Although meditation can be effective to un-clutter the mind, there are other mindfulness techniques to be used separately to strengthen abilities to access one’s unconscious and be more creative. It can be a simple technique: get into a comfortable space, relax or close the eyes, and concentrate on the “in” breath and then the “out” breath. It’s an exercise that doesn’t allow the mind wander and focuses on the present state of mind.
In my experience as a graphic designer, mindfulness has allowed me to stop and think (or not think), not be overwhelmed by attempts to better my previous work, or focus on the crippling anxiety of creating “the next great thing.” It has allowed me to just enjoy being in the midst of the creative design process.
Modern mindfulness is a mental state where people can cultivate a sense of openness, awareness and focus. In business it can be a great ally in stressful situations as we don’t worry about the future or the past and remain alert and calm. Joshua Aronson, a psychologist at NYU, says, “ Some studies show that people who do mindfulness meditation gain as much as 10 IQ points.” He continues, “It works on the ability to screen out irrelevant information, to clear out the mind of distractions, and to focus intently on relevant stimuli, which frees up resources to solve problems.”

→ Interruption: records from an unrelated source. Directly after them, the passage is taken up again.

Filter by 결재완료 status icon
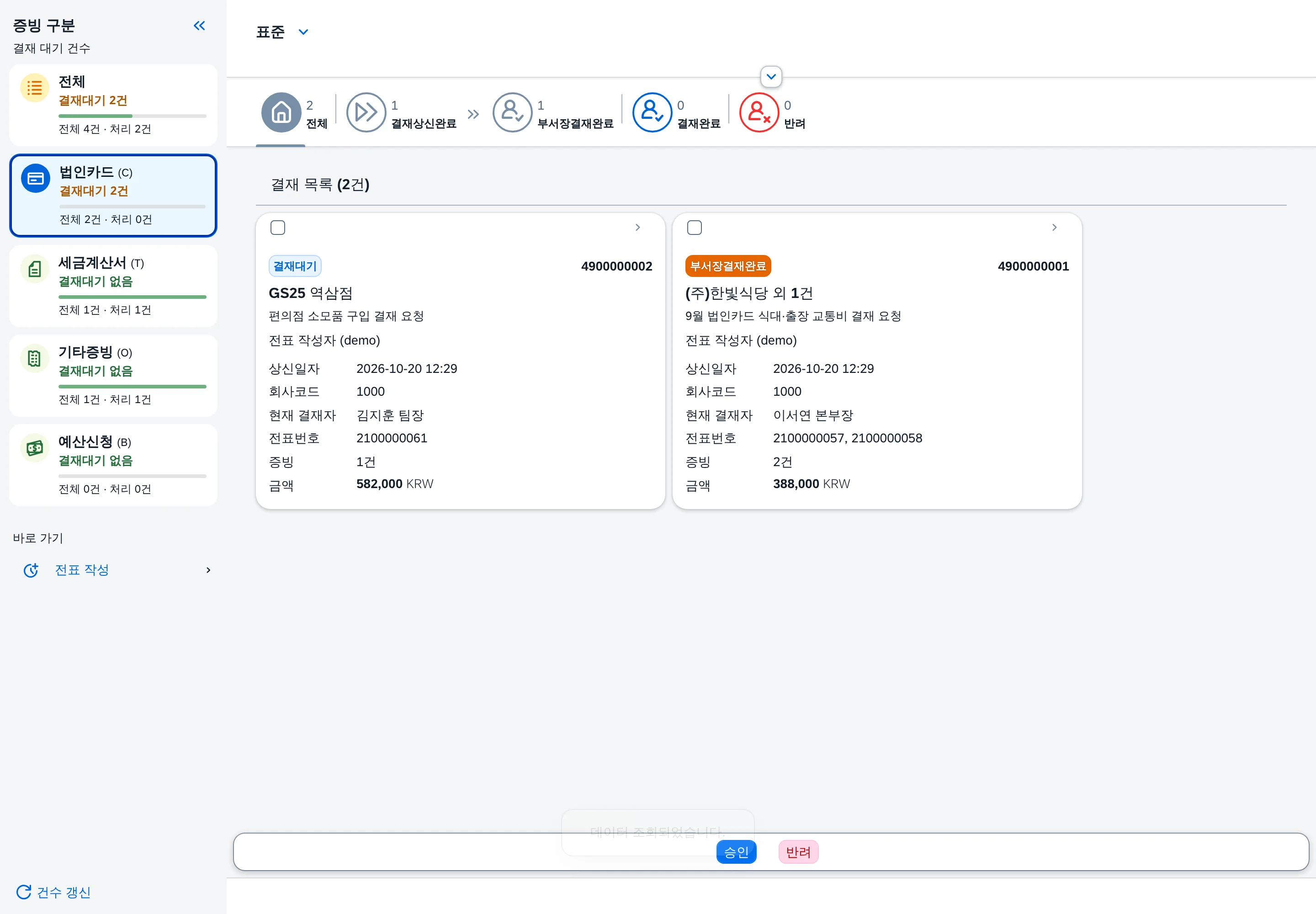The width and height of the screenshot is (1316, 914). [x=652, y=112]

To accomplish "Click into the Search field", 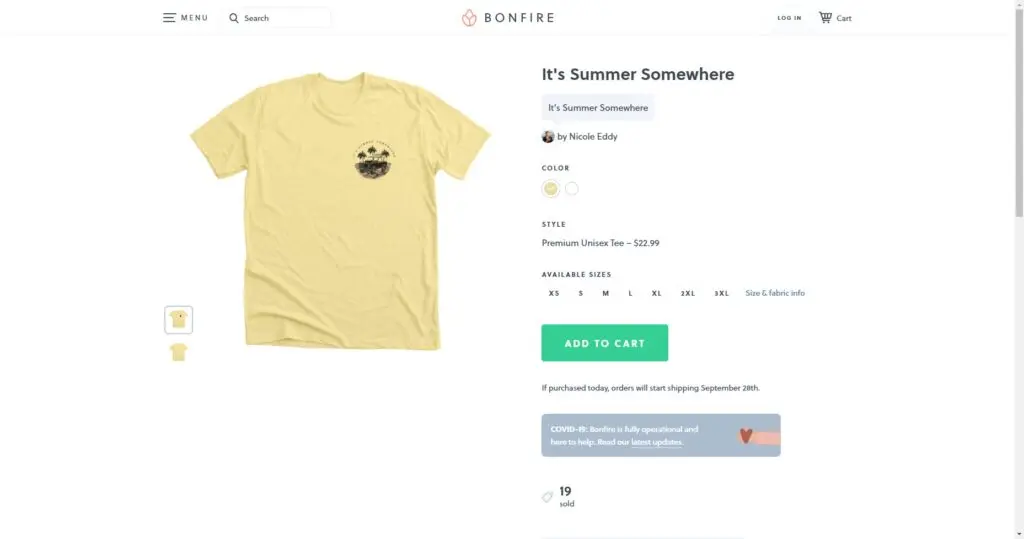I will pos(285,18).
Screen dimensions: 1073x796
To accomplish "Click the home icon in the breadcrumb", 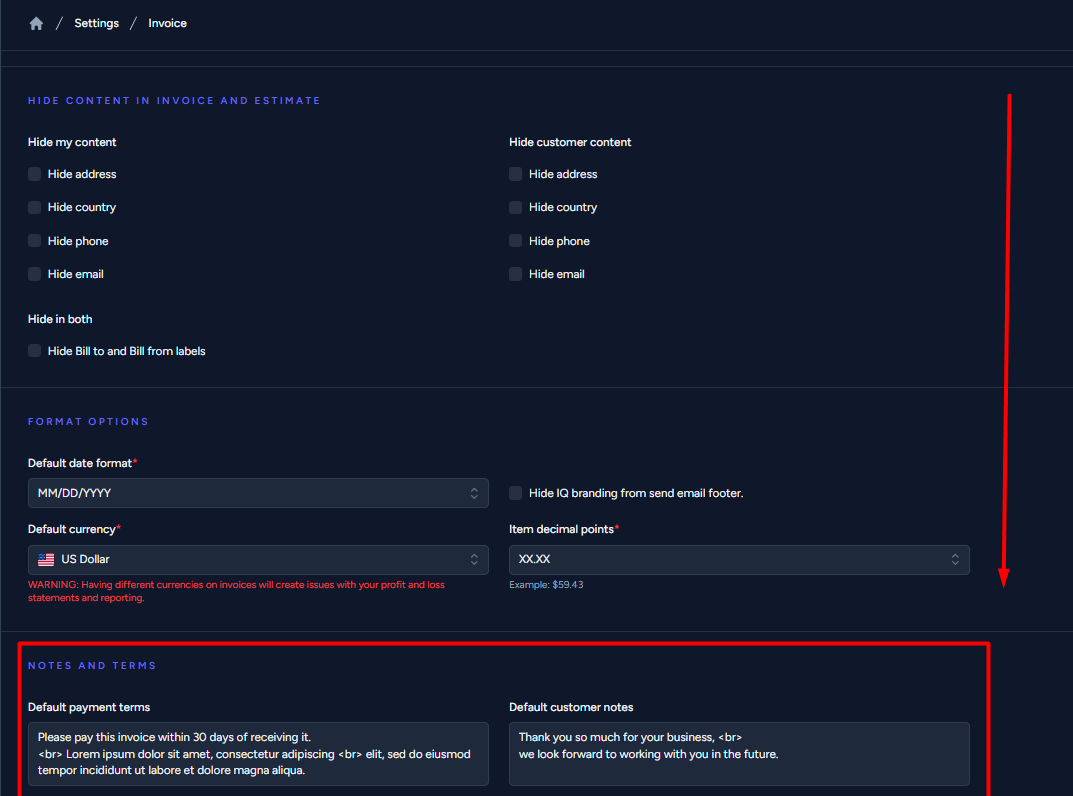I will 36,23.
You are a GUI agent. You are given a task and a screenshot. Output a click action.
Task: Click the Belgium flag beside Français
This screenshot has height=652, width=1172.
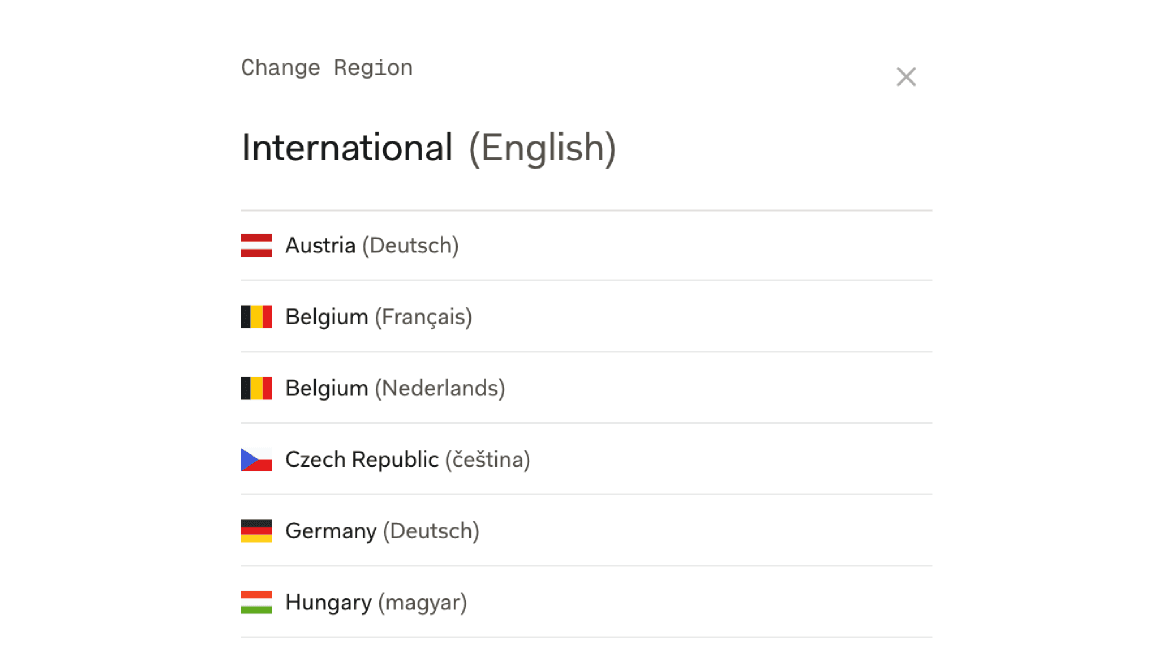coord(256,316)
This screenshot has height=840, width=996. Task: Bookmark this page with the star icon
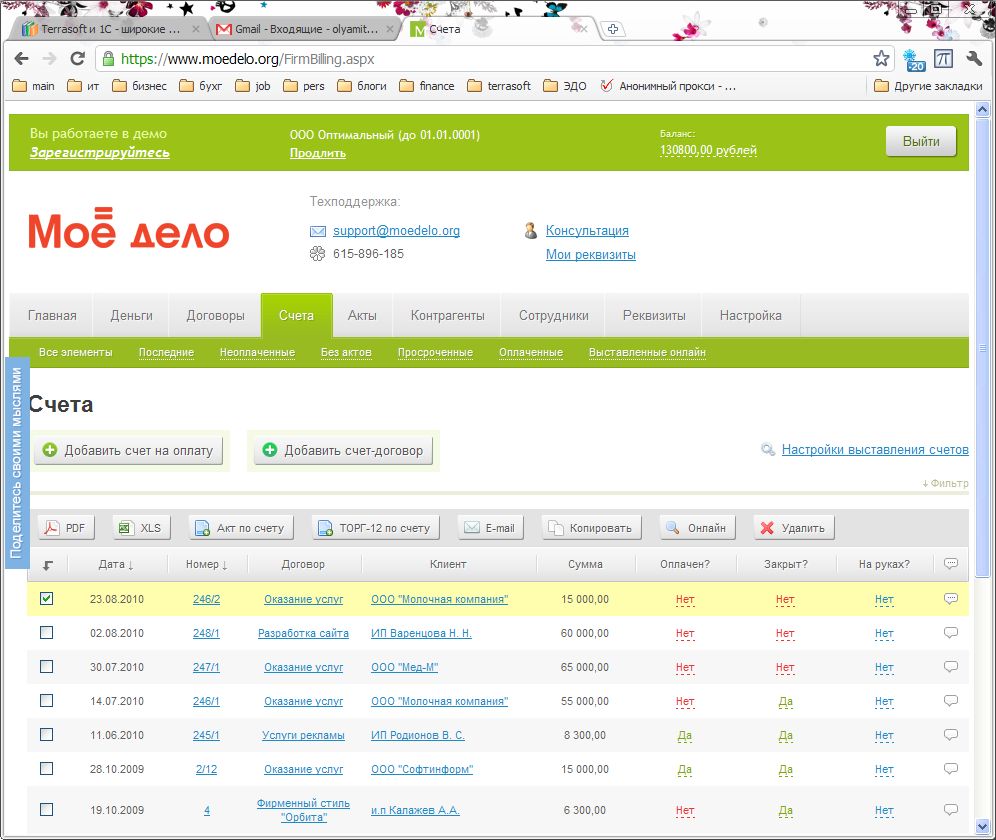coord(881,59)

Bringing attention to the present experience through mindfulness frees the mind of mental chatter. When the mind is relaxed and focused on the present you think differently. Thinking on autopilot, or what Buddhists call “Monkey Mind,” is a bad habit one can perpetuate. Through mindfulness we can filter out extraneous information and set the stage for accessing the creative unconscious. The unconscious is the well of experiences that inform and inspire spontaneous inspiration. Psychologist Cheryl Arutt says, “I am continually amazed at the work of the unconscious in the minds of creative artists. The capacity to hold many details in the conscious, wakeful mind may seem limited; the unconscious is capable of holding far more.”
Of course creative thought is more than clearing the mind and hoping that brilliance strikes like a bolt out of the blue. In my personal experience creativity is something that is earned through experiences in daily life. Creativity requires dedicated practice of being interested in the world around us and acting on those interests to arrive at new insights.
Use mindfulness to empower yourself to arrive at more creative solutions with a clear mind. Living in the moment is getting tougher with us becoming more plugged in every day. Avoid the dreaded Monkey Mind and make life more fulfilling.